Please find what i'm using when I have to find pairs (its only a part of the code that permits to get clusters, you just have to refine a bit after this step to get cointegrated pairs by applying ad-fuller test on each pairs inside of clusters for example)

PCA_COMPONENTS = 30  
EPS = 1.5  
MIN_SAMPLES = 2.  
CLSTR_SIZE_MIN = 5  
CLSTR_SIZE_LIMIT = 9999  
LOOKBACK_PERIOD = 250  
COMPUTE_PERIOD = 50


def initialize(context):  
    """  
    Called once at the start of the algorithm.  
    """  
    set_benchmark(symbol('SPY'))  
    #set_commission(commission.PerShare(cost=0.000, min_trade_cost=0))  
    #set_slippage(slippage.FixedSlippage(spread=0))  
    monthly_top_volume = (  
        AverageDollarVolume(window_length=200)  
        .top(1000, mask=QTradableStocksUS())  
        .downsample('week_start')  
        )  
    universe = QTradableStocksUS() #& monthly_top_volume  
    close_prices = USEquityPricing.close.latest  
    beta = 0.66*RollingLinearRegressionOfReturns(  
                    target=sid(8554),  
                    returns_length=5,  
                    regression_length=260,  
                    mask=universe  
                    ).beta + 0.33*1.0

    pipe = Pipeline(  
        columns={  
            'close_prices':close_prices,  
            'sector': Sector(),  
            'beta': beta,  
        },  
        screen=(universe),  
    )  
    # Create our dynamic stock selector.  
    algo.attach_pipeline(pipe, 'pipe')  
    # Update clusters once a month  
    schedule_function(  
        compute_clusters,  
        date_rules.month_end(),  
        time_rules.market_close(minutes=30),  
    )  
    # Rebalance every day, 1 hour after market open.  
    schedule_function(  
        rebalance,  
        date_rules.every_day(),  
        time_rules.market_close(minutes=30),  
    )  
    # Record any custom data at the end of each day  
    schedule_function(record_data,  
                      date_rules.every_day(),  
                      time_rules.market_close())  

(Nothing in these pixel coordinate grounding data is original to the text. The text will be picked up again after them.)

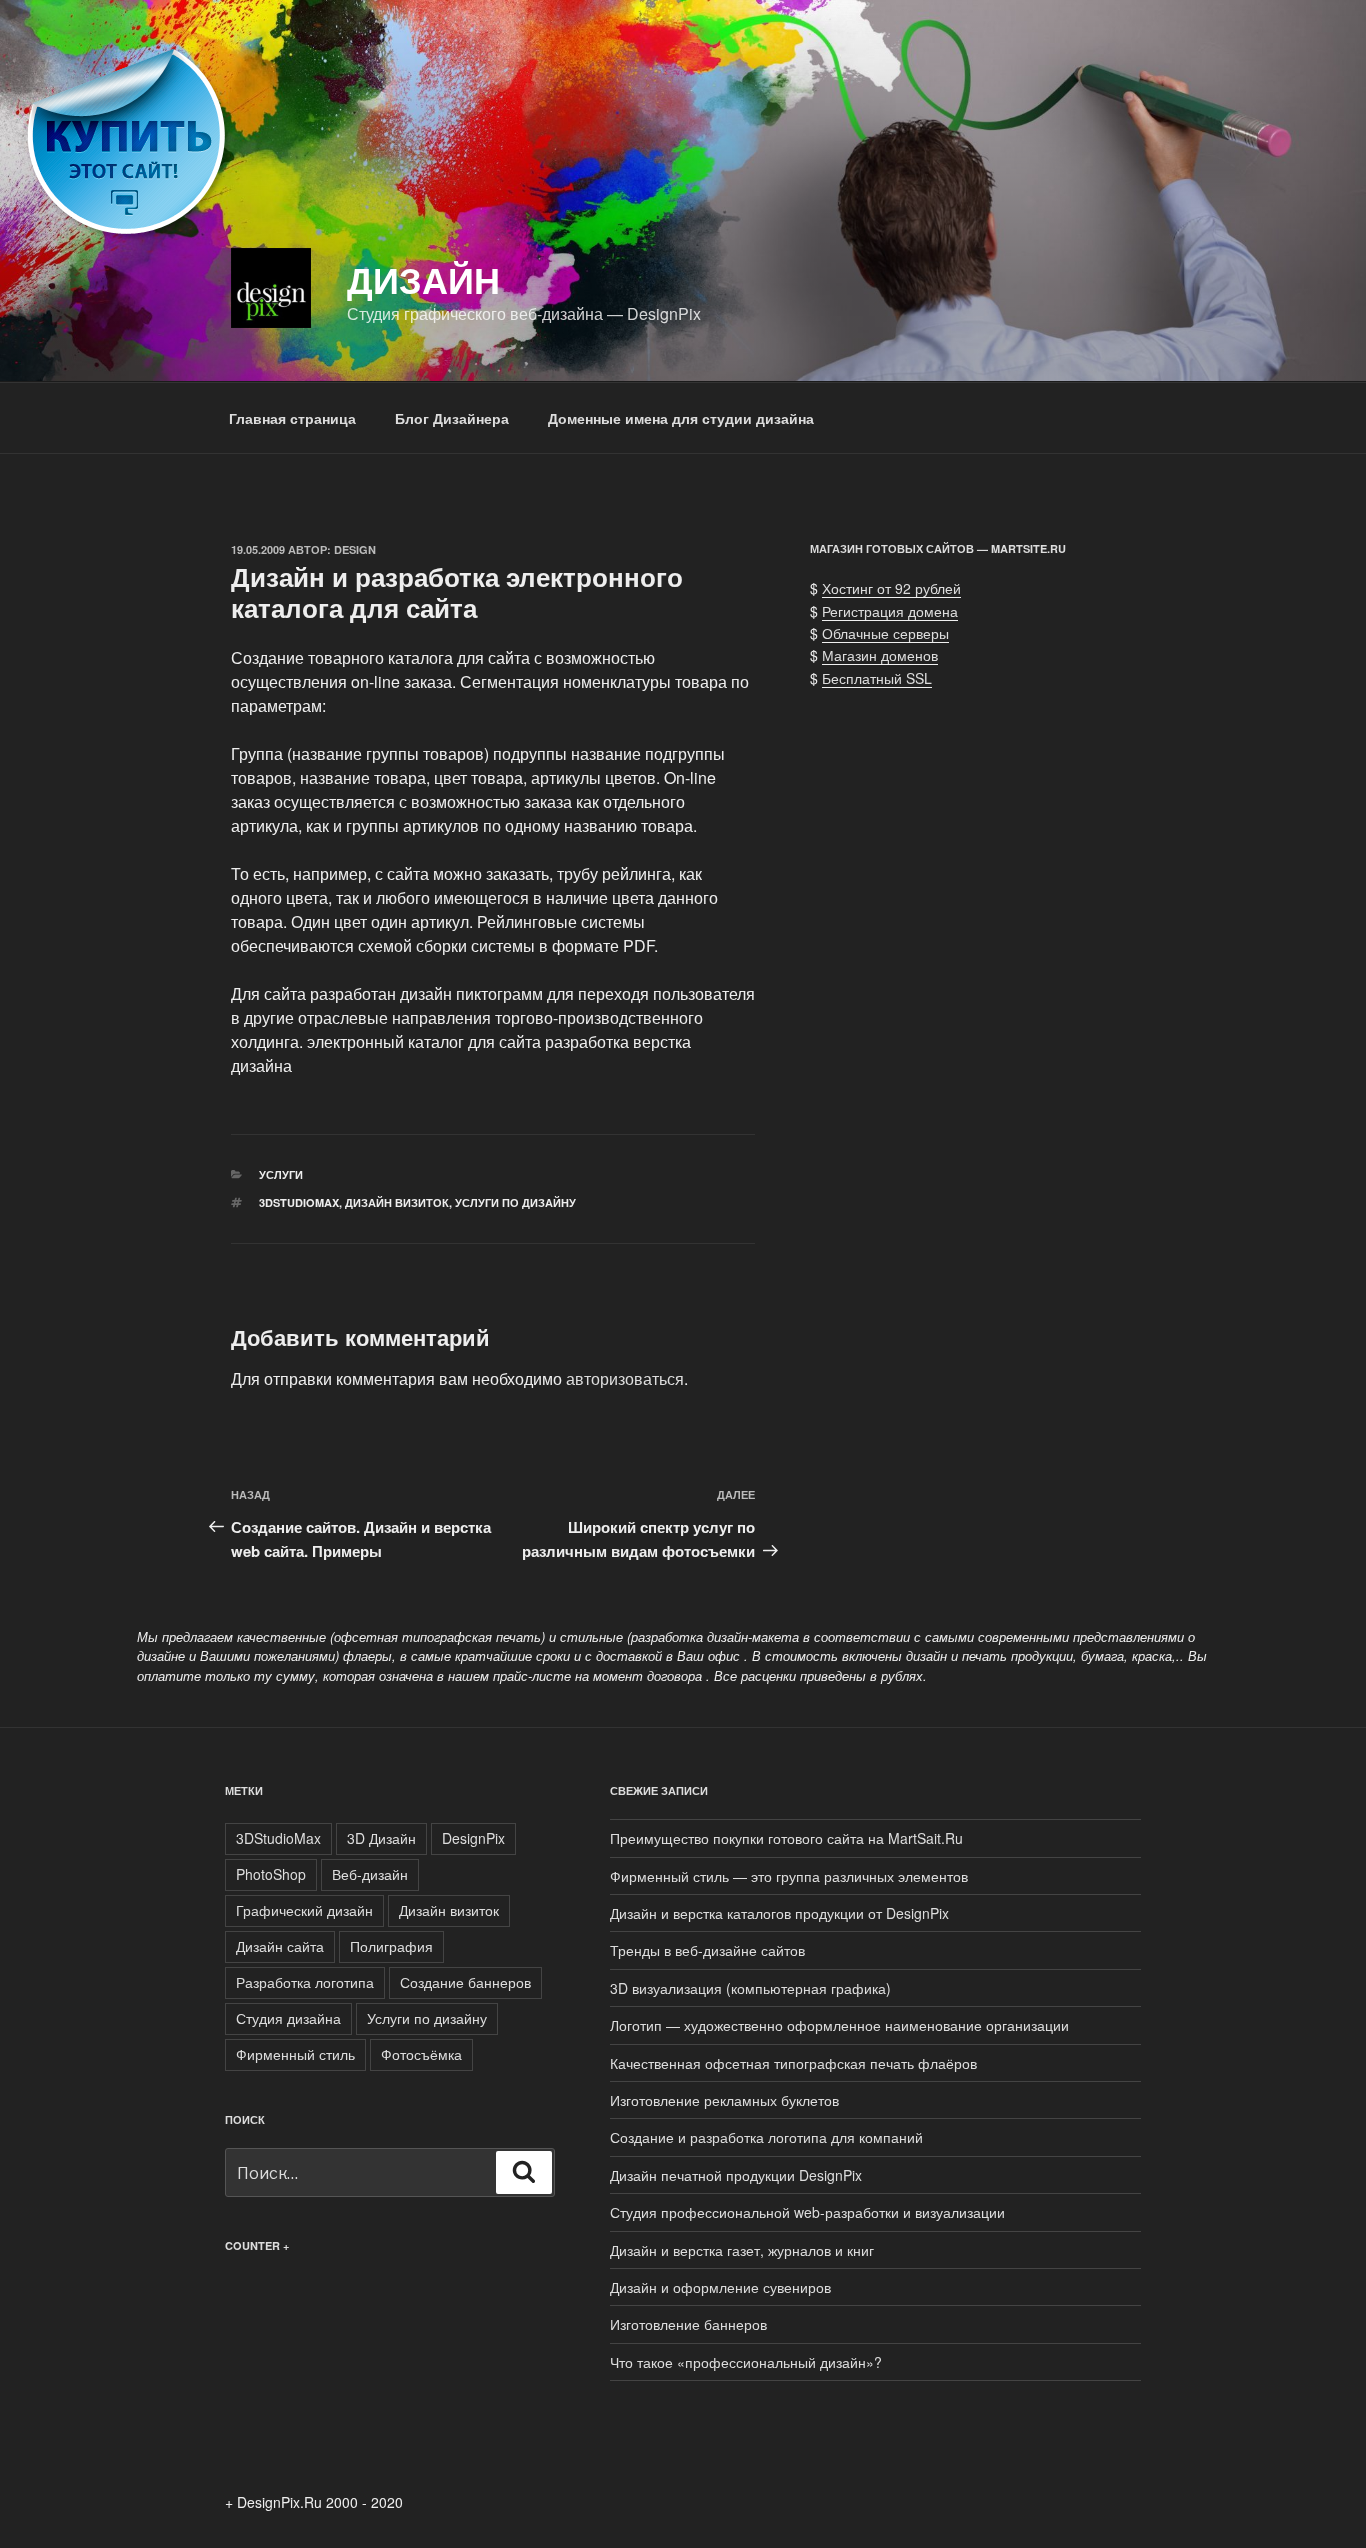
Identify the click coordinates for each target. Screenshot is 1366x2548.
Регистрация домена (890, 611)
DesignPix (473, 1838)
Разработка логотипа (305, 1982)
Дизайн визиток (397, 1202)
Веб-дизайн (370, 1874)
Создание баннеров (465, 1982)
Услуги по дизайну (515, 1202)
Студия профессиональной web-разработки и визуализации (807, 2212)
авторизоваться (625, 1378)
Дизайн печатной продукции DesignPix (736, 2175)
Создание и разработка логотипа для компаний (766, 2137)
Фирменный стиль (295, 2054)
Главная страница (292, 418)
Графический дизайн (304, 1910)
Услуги (281, 1174)
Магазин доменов (880, 655)
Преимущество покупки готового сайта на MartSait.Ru (786, 1838)
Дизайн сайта (280, 1946)
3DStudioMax (299, 1202)
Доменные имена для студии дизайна (681, 418)
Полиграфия (391, 1946)
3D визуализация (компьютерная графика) (750, 1988)
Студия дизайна (288, 2018)
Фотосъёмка (421, 2054)
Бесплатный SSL (877, 678)
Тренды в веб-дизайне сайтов (707, 1950)
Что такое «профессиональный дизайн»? (746, 2362)
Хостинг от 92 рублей (891, 588)
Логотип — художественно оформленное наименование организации (839, 2025)
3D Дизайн (381, 1838)
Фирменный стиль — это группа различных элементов (789, 1876)
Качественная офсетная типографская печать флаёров (793, 2063)
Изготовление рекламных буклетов (724, 2100)
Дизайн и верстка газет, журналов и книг (742, 2250)
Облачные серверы (885, 633)
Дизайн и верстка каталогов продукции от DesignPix (779, 1913)
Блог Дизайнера (452, 418)
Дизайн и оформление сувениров (720, 2287)
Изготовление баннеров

def get_cluster(prices):  
    returns = prices.pct_change()  
    returns = returns.iloc[1:,:].dropna(axis=1)  
    pca = PCA(n_components=PCA_COMPONENTS)  
    pca.fit(returns)  
    X = pca.components_.T  
    #X = np.hstack(  
    #(pca.components_.T,  
    # MktCap[returns.columns].values[:, np.newaxis],)  
#)  
    X = preprocessing.StandardScaler().fit_transform(X)  
    clf = DBSCAN(eps=EPS, min_samples=MIN_SAMPLES)

    clf.fit(X)  
    labels = clf.labels_  
    n_clusters_ = len(set(labels)) - (1 if -1 in labels else 0)

    clustered = clf.labels_  
    clustered_series = pd.Series(index=returns.columns, data=clustered.flatten())  
    clustered_series = clustered_series[clustered_series != -1]  
    nb_clusters = clustered_series.value_counts()  
    ticker_count_reduced = nb_clusters[(nb_clusters>=CLSTR_SIZE_MIN) & (nb_clusters<=CLSTR_SIZE_LIMIT)]  
    return clustered_series[clustered_series.isin(ticker_count_reduced.index)==True]  


def compute_clusters(context, data):  
    # Get the alpha factor data from the pipeline output  
    context.pipeline_data = algo.pipeline_output('pipe')  
    context.securities = context.pipeline_data.index.tolist()  
    prices = data.history(context.pipeline_data.index, 'price', bar_count=LOOKBACK_PERIOD, frequency='1d')  
    context.clusters = get_cluster(prices)  

def rebalance(context, data):  
    try:  
        context.clusters  
    except:  
        compute_clusters(context, data)  
    # Get the alpha factor data from the pipeline output  
    context.pipeline_data = algo.pipeline_output('pipe')  
    context.securities = context.pipeline_data.index.tolist()  
    context.sector_betas = context.pipeline_data.sector  
    prices = data.history(context.pipeline_data.index, 'price', bar_count=COMPUTE_PERIOD, frequency='1d')  
    for s in context.clusters.index:  
            if s not in prices.columns:  
                context.clusters.drop(s, inplace=True)

     # Continue the code...

what do you use 'sector' and 'beta' in the pipeline for?

To feed the constraints if you want to (with order_optimal_portfolio)